After a month, I finally sent an email asking what was going on. I got back a nasty letter telling me that he didn’t want to hear it and it was none of my business. Then he blocked my emails and unfriended me on Facebook.
What the hell! Am I really just being a pushy asshole who sticks her nose where it doesn’t belong? I still feel like there’s something I should do!
I find Lou’s response interesting – mostly because it echoes the response that every abusive parent or spouse gives when an outsider steps in and raises questions: “Stay out of this, it’s none of your business!”
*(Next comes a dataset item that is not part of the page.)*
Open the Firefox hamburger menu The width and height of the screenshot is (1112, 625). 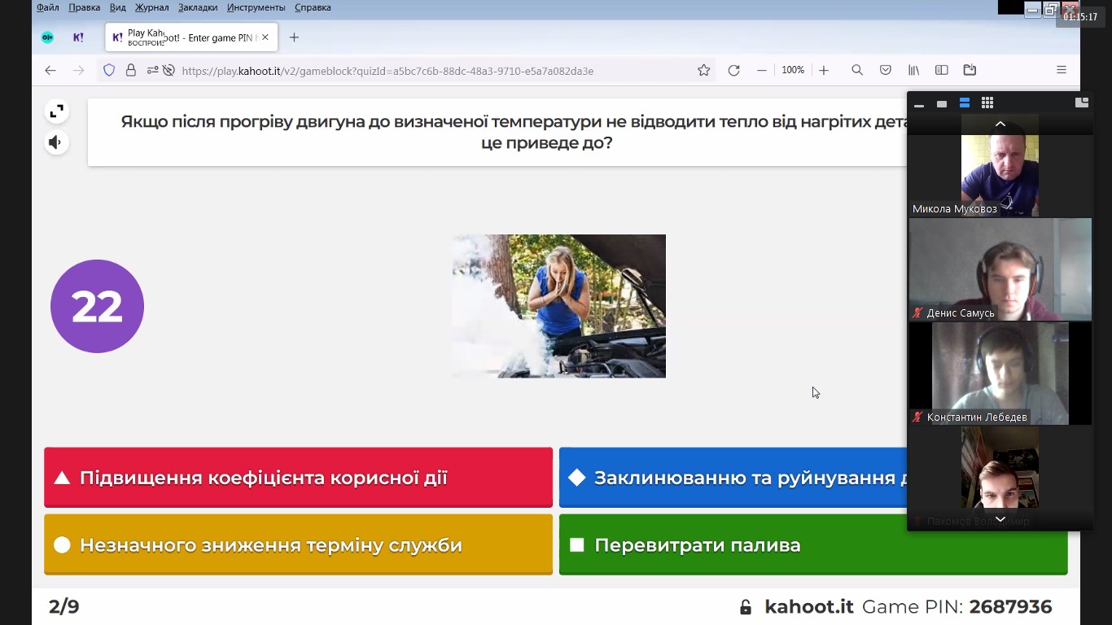coord(1061,71)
Lou would be right to tell you to mind your own business if there was nothing but the usual family/relationship drama going on – that really IS nobody’s business. But when the drama escalates and lives are in danger, that is a game changer. What Lou is doing has crossed the line. It borders on elder abuse, and when abuse is happening to those in someone’s care, it becomes everyone’s business. That is precisely why laws against abuse exist.
Unfortunately, it sounds to me like Lou is as stubborn as his dad. Telling him again and again that he needs to do something won’t help. If Lou lives in another state, about the only recourse you have now is asking his other friends to keep an eye on his dad. You could also notify social services of suspected elder abuse. I wouldn’t worry about pissing off Lou. If he has cut off communications, it’s a clear indication that he has shut the door on your friendship as well.
Lou is what a therapist would call a “help-rejecting clinger.” He enjoys complaining about problems but he doesn’t want to fix them. I feel badly for his dad. But as far as friendships go, I’d say that this one has become toxic. You did everything you could. Stop beating yourself up. You can’t help people who don’t want to be helped. It’s time to walk away.